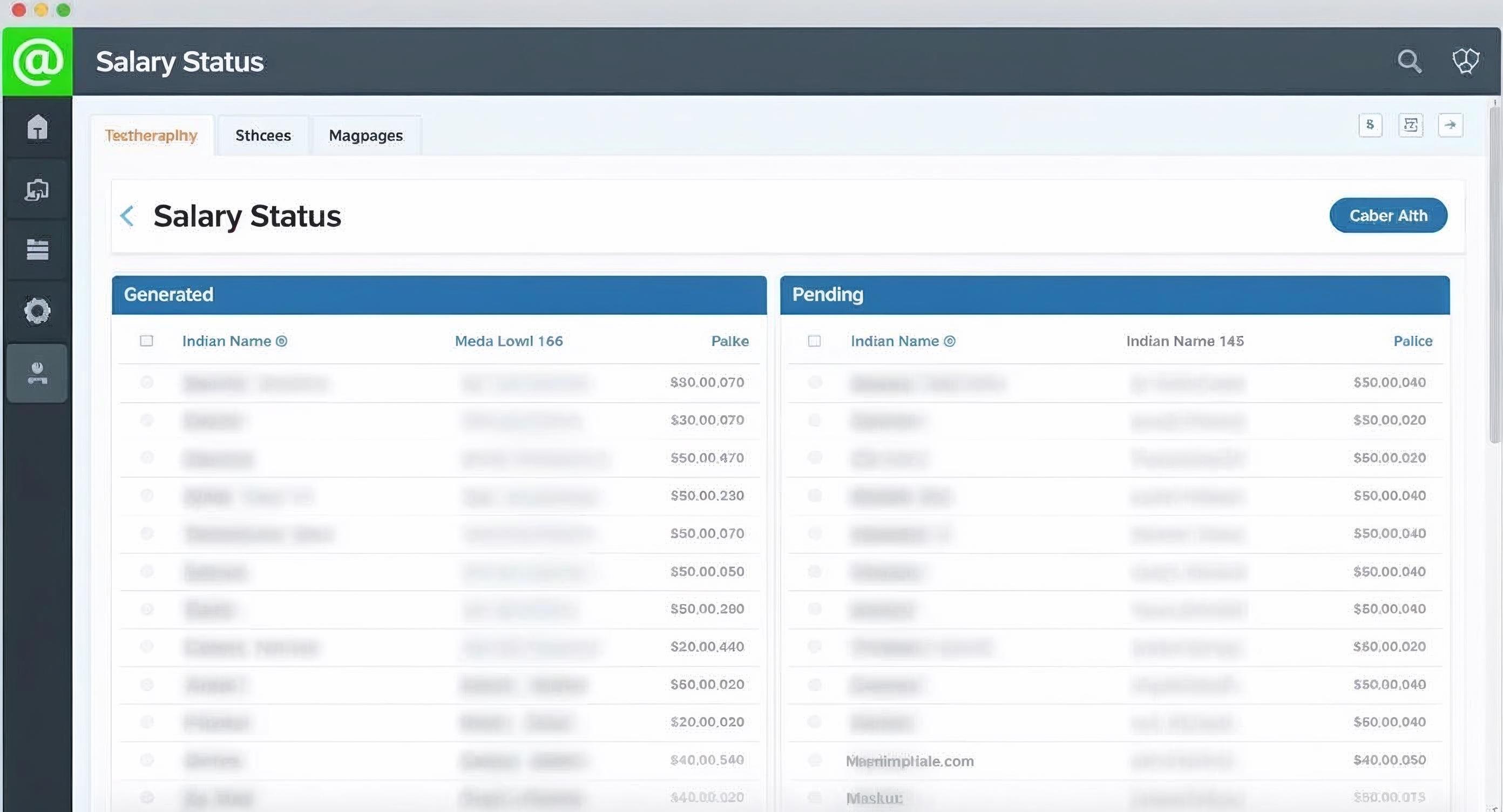Switch to the Magpages tab
The width and height of the screenshot is (1503, 812).
pyautogui.click(x=366, y=136)
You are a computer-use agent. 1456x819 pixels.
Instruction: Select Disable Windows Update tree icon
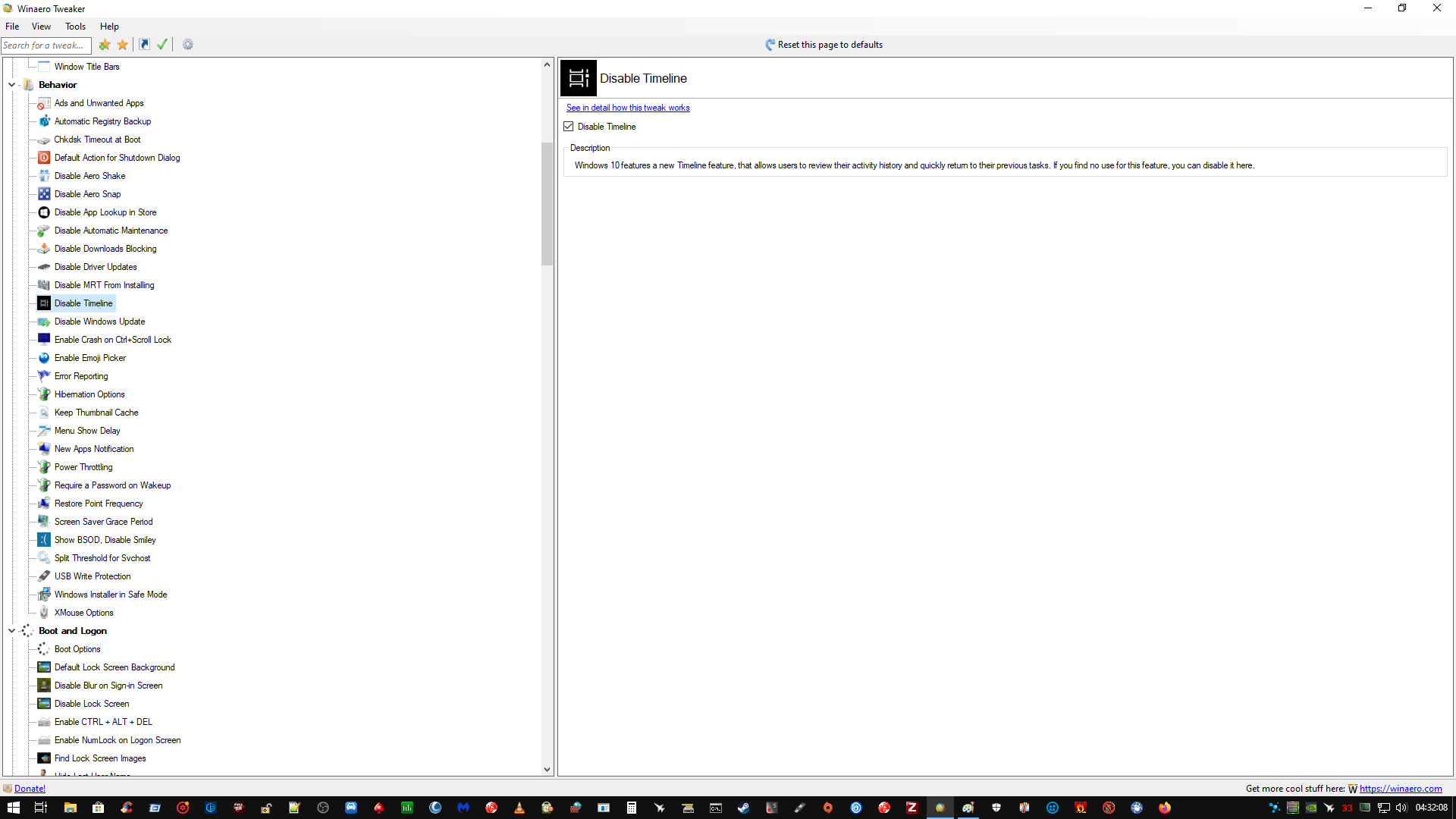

EXERCISE BRIEF: Your task is to copy word for word the lines from the line containing "You are a computer-use" to the end of the listing, both included, and to drop any pictures.

ANSWER TO THE PROBLEM:
You are a computer-use agent. 1456x819 pixels.
Instruction: Select Disable Windows Update tree icon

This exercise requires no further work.